Orlando means fightback
There is absolutely no room in our gay agenda for Islamophobia

Our hearts ache for the victims of the homophobic hate crime that took place over the weekend in Orlando, Florida where a gunman attacked an LGBT+ club killing 50 and wounding over 50 more. Much has been asked by us and by other left queers about the LGBT+ community, whether it exists and if it exists why don’t we feel a part of it. Sadly it is at times like these that we become aware of its existence. When people are considered deviants and deserving of a murderous assault for their sexuality, a trait all of us in the community share, we cannot but come together in sadness and in mourning.

We wish to draw special attention to the fact that the Pulse nightclub was hosting a Latino night with a trans performer headlining. We must be aware of the disproportionately high number of attacks that are carried out on a regular basis against queer and trans people of colour and we must fight to end this violence. Racism and queerphobia came together over the weekend to form a devastating result and these are two traits of the attack that we cannot allow to be erased from this.

We further warn against the Islamophobic backlash that has already begun in the wake of these attacks. We reject the use of the hurt that our community is experiencing at present in order to justify Islamophobia. There is absolutely no room in our gay agenda for Islamophobia; our liberation is inextricably tied to the liberation of all oppressed groups and that includes our muslim siblings, in particular our queer muslim siblings.
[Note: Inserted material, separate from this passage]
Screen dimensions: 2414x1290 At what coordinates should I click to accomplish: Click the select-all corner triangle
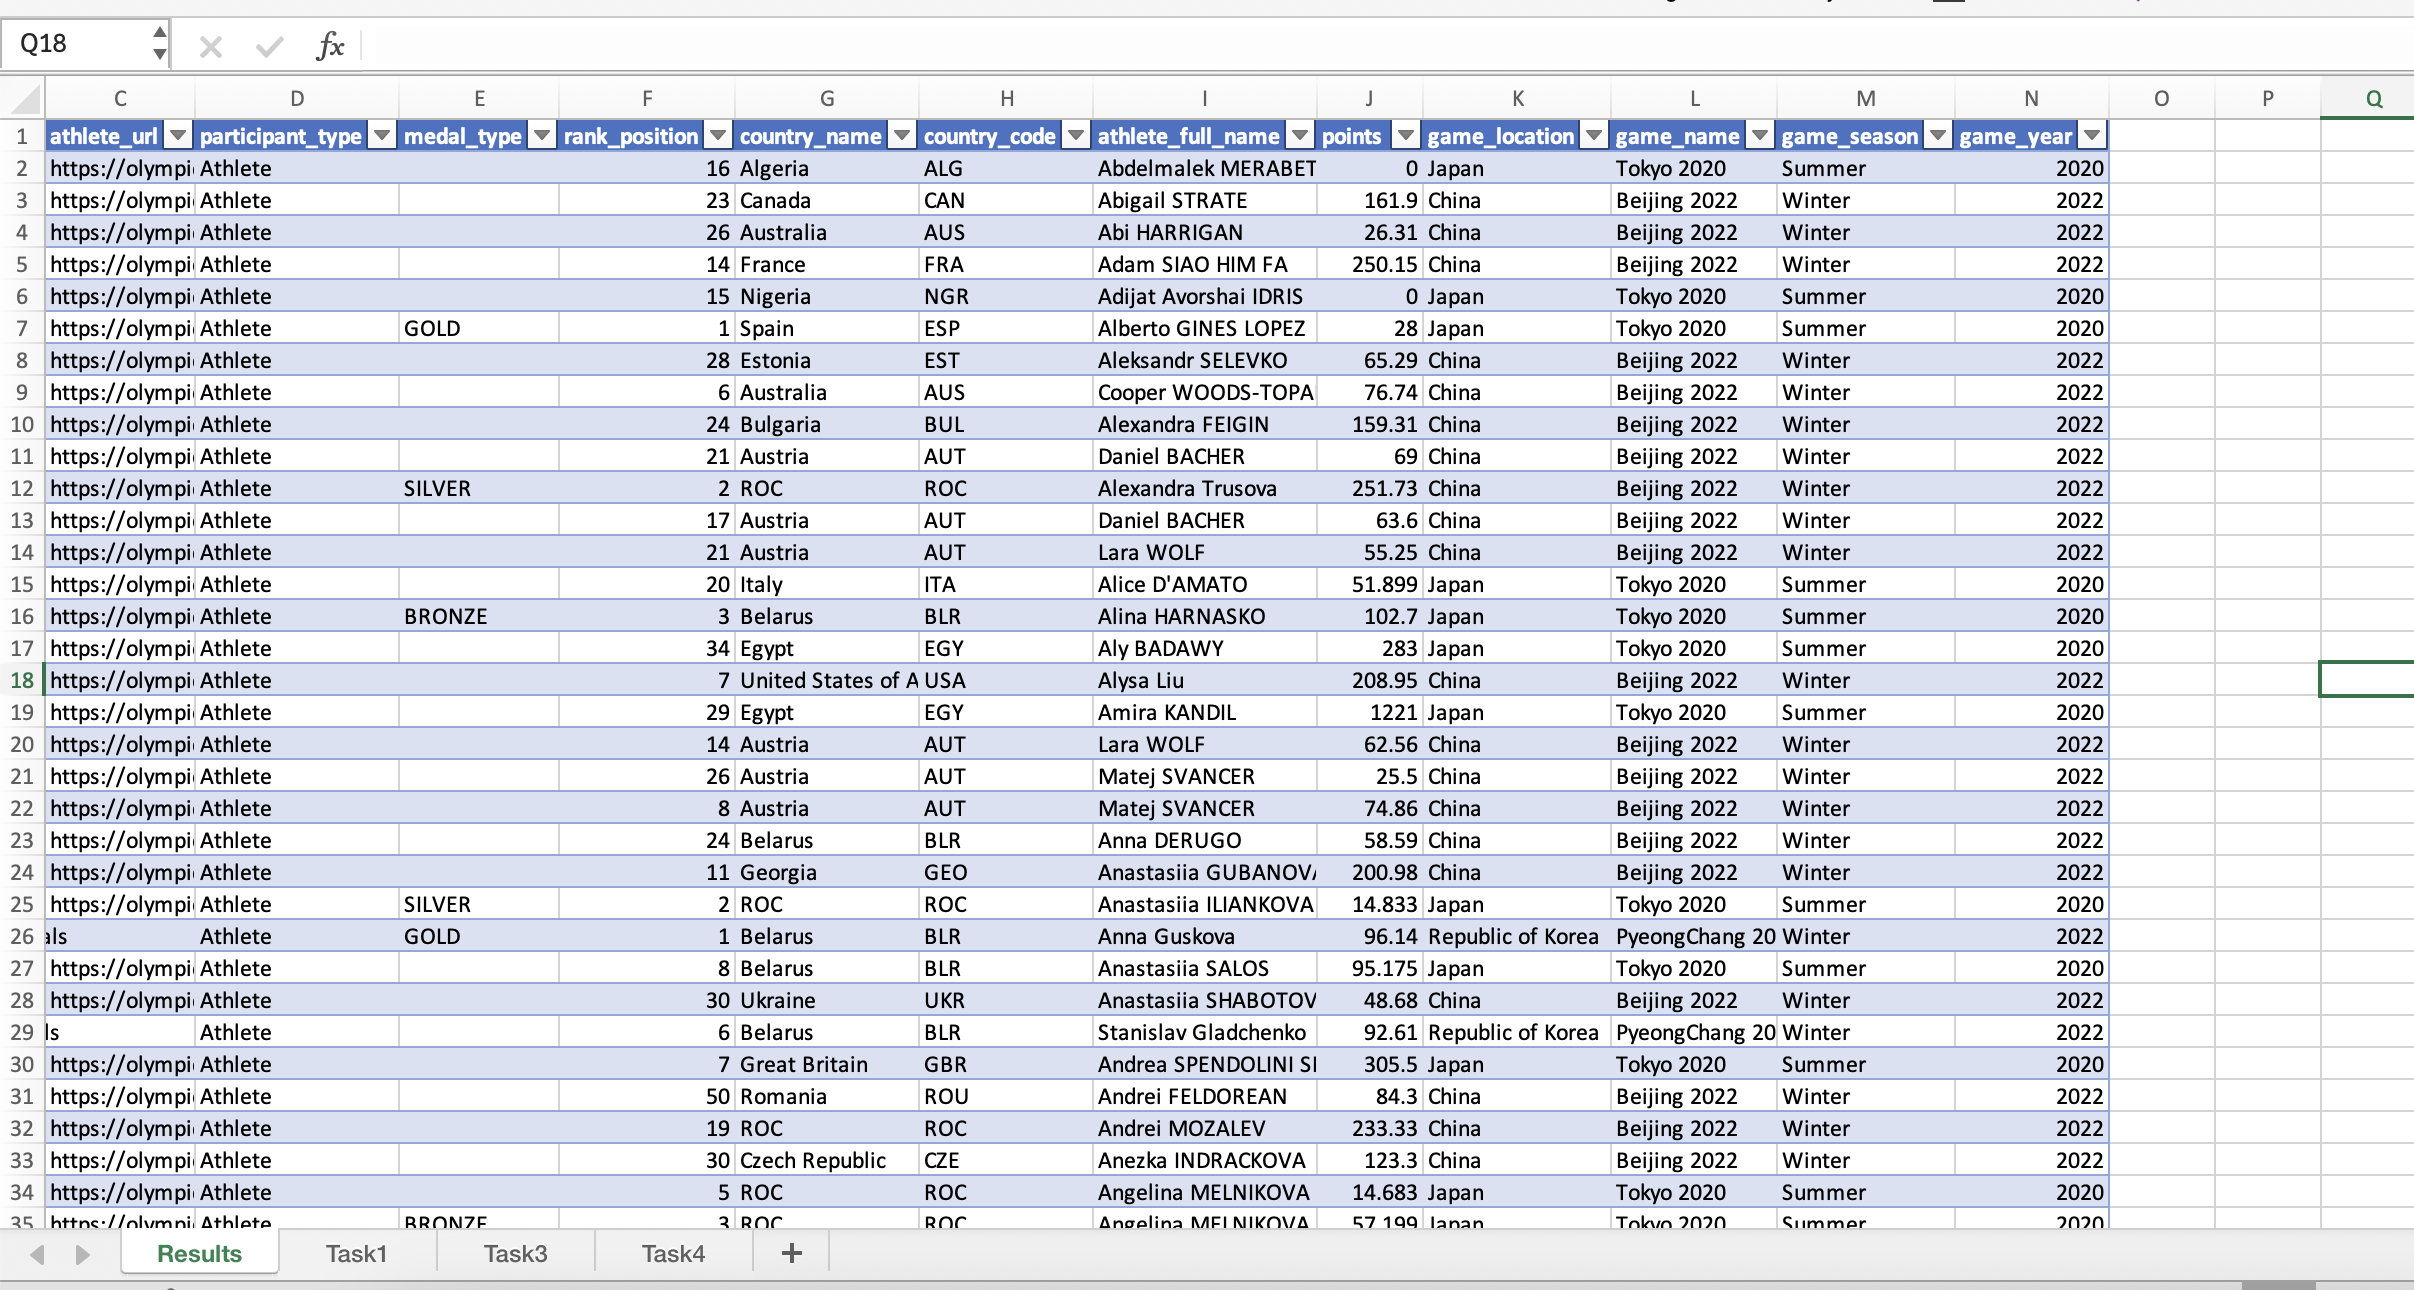pos(25,99)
While the media and US authorities have branded this an act of terrorism we feel it is of high importance to state that this act of terrorism was also a hate crime. Already attempts have been made to erase the identities of the victims of this attack, the usual ‪#‎AllLivesMatter‬ crusade has begun. The right wing media wishes to ignore the homophobic nature of this attack in order to continue their scaremongering of muslims. This is incredibly insulting and does a disgusting disservice to those who have been murdered primarily for their sexuality.

Just like Stonewall, Orlando means fight back. While many advances have been made and homophobia isn’t as common or as acceptable as what it has been in recent years we still have a long way to go; the road we take cannot be one of assimilation, whereby we have queer acceptance in a straight society – we must dismantle the straight society.

We must dismantle the society that made it possible for someone to harbour such views about us and to carry those views into such a tragic action. Greater hate crime legislation will not do this, all it will do is cover up the cracks of a society that is already deeply broken by the violence of neo-liberalism.

While we have made many advances, for too long has our focus been on marriage; something that will not prevent trans youth from being murdered, queer homelessness, and closer to home the DUP putting in place a conscience clause to effectively exclude us from civic society. When our right to live is cruelly taken away at the whim of a homophobic gunman we are starkly reminded of how much of a fight we have left. This serves as a rallying call against the violence of a society that is killing us, we must make it known that these queers bash back. No matter how bigoted a person is we will continue to survive, we will continue to resist, we will continue to live.

We call for an end to violence – state-sponsored, homophobic, racist, sexist, capitalist, imperalist violence. This can only occur through revolutionary methods; through overthrowing the society we currently live in.

For now, we must take care of each other because that’s what a community does. We must mourn and organise.